70k new homes needed to rebalance the rental market: Domain
The number of homes Australia needs to ease the rental crisis equates to a city the size of Newcastle, new research has found.
According to Domain’s latest rent report, the nation’s vacancy rate returned to a record low of 0.8 per cent, showing that finding an available home for rent is once again growing more difficult.
Most capitals have seen vacancy rates slide backwards once again after some positive gains through mid-2023.
Sydney and Perth have now hit a record lows, at 0.9 per cent and 0.3 per cent respectively. Melbourne, Brisbane, Adelaide and Darwin are close to record lows, all under 1 per cent.
Illustrating the long-term nature of the issue, Adelaide and Perth have now recorded a vacancy rate below 1 per cent for roughly three years, while Brisbane has held below 1 per cent for almost two years.
The firm estimated that for vacancy rates to return to healthy levels of between 2 per cent to 3 per cent, the nation needs to see an infusion of up to 70,000 new dwellings on the market – an amount that equates to roughly the number of homes found in Newcastle’s local government area.
According to Dr Nicola Powell, Domain’s chief of research and economics, dampened conditions for construction coupled with disincentives for investors have been two large contributors to the current rental shortage.
“Rental supply has suffered due to the sustained development undersupply and investors selling under holding pressure costs,” Dr Powell said.
Noting that this situation has been years in the making, she lamented that solutions would hardly appear overnight.
“There is no quick fix to ease the competitive rental market, as many factors are at play. One of the key factors is investors. They are currently reluctant to hold debt with rising costs, as evidenced by the falling annual investor share of new lending,” she said.
But though the market is lacking the stock levels it needs, renters may be glad to hear that rental price growth appears to be easing somewhat – though Dr Powell noted it’s largely due to renters being simply unable to meet higher price hikes.
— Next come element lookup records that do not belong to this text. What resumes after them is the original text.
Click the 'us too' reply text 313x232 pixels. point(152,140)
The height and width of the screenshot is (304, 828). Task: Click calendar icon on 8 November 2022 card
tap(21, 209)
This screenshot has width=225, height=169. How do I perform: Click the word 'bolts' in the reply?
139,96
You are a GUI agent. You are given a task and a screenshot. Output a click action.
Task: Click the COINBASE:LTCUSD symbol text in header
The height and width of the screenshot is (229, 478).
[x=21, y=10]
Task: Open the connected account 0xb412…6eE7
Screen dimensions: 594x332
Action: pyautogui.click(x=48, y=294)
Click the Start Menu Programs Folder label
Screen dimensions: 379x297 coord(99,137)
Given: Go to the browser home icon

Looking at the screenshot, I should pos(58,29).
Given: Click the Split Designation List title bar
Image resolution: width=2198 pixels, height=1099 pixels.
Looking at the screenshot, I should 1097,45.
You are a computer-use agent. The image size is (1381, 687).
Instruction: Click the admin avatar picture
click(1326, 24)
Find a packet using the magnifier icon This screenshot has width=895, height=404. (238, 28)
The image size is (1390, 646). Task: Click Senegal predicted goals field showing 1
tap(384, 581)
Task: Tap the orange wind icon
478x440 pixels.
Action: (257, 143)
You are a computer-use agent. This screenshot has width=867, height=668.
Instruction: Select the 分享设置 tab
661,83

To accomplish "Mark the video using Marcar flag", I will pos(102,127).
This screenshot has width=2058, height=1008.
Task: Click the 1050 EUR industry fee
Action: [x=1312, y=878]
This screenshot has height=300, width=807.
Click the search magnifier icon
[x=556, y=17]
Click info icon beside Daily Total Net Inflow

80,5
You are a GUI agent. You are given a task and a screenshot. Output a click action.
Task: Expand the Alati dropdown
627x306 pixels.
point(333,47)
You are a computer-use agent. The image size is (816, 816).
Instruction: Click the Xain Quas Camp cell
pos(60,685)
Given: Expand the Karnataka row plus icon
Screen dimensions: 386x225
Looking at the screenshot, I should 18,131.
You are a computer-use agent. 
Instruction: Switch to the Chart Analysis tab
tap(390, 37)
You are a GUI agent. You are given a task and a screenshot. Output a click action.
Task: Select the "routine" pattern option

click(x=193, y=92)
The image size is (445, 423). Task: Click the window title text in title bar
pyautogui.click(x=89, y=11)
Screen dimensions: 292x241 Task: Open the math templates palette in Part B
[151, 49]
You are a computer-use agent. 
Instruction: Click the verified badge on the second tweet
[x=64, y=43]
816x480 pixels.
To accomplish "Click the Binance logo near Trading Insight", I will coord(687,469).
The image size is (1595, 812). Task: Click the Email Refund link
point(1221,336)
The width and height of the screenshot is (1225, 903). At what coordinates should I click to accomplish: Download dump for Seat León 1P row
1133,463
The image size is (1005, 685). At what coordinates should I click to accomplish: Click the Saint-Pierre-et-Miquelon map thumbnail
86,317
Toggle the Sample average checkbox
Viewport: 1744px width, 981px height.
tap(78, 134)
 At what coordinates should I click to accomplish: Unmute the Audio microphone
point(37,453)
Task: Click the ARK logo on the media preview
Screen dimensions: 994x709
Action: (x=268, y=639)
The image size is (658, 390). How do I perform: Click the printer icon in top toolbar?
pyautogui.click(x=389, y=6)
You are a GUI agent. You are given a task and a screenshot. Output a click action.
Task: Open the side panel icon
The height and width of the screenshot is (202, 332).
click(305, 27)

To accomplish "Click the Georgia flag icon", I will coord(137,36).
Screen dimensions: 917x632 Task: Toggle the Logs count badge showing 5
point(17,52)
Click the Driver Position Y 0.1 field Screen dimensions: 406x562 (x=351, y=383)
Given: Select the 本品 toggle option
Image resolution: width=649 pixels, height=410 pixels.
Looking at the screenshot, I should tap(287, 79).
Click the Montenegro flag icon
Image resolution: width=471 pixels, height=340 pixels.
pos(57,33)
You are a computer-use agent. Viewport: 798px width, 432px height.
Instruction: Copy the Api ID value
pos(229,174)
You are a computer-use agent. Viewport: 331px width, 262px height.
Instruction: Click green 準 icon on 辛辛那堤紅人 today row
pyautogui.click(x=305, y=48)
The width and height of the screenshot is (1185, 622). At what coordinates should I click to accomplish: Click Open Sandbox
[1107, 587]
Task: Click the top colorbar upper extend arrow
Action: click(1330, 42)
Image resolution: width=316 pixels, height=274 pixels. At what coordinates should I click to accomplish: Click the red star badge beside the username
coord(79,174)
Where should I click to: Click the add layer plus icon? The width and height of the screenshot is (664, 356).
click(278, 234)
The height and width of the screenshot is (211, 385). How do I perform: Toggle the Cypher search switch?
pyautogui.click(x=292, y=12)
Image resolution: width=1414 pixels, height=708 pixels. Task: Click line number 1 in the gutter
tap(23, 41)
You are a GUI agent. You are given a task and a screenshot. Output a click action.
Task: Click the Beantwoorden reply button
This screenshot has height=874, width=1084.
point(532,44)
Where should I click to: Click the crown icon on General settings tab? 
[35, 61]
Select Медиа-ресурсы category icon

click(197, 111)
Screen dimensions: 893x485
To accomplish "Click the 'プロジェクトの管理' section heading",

Rent growth has slowed from extreme hikes seen throughout 2022 and earlier in 2023, however, the pace of growth still remains heightened compared to historical standards. For example, in the 2010s the combined capital rent rose 0.4 per cent on average for houses and 0.6 per cent for units. Over the September 2023 quarter, rents increased by 3.4 per cent.
“It is unusual for rent gains to decelerate when Australia’s vacancy rate is at a record low. This suggests an affordability ceiling is being reached as strained tenant budgets cannot keep pace with escalating rents and living costs,” Dr Powell said.
“These dynamics are likely to have led to a reconsideration of house shares or opting for a more affordable location, property type or size with recent RBA research suggesting that the average number of people per dwelling is rising,” she added.
Even so, asking rents continued their record-breaking streak of consecutive increases, pushing prices to new peaks. The combined capital median weekly asking rent is $600 for both houses and units – a 13 per cent increase for houses over last year and a 23 per cent increase for units.
Despite the continual rise across the country and within most capital cities, the pace of rental growth has eased over the September quarter compared to the previous quarter. The outliers to this, however, were houses in Melbourne and units in Adelaide, where price growth increased.
Melbourne is no longer the most affordable city in which to rent a house for the first time in over two years, losing its status to Hobart. Meanwhile, Brisbane has become the second most expensive city to rent a unit, tying with Canberra.
Melbourne, Adelaide and Perth led the rental gains over the September quarter, while Hobart and Canberra experienced slightly improved conditions for tenants.
But even in those cities, the report made clear: “Australia remains firmly a landlords’ market.”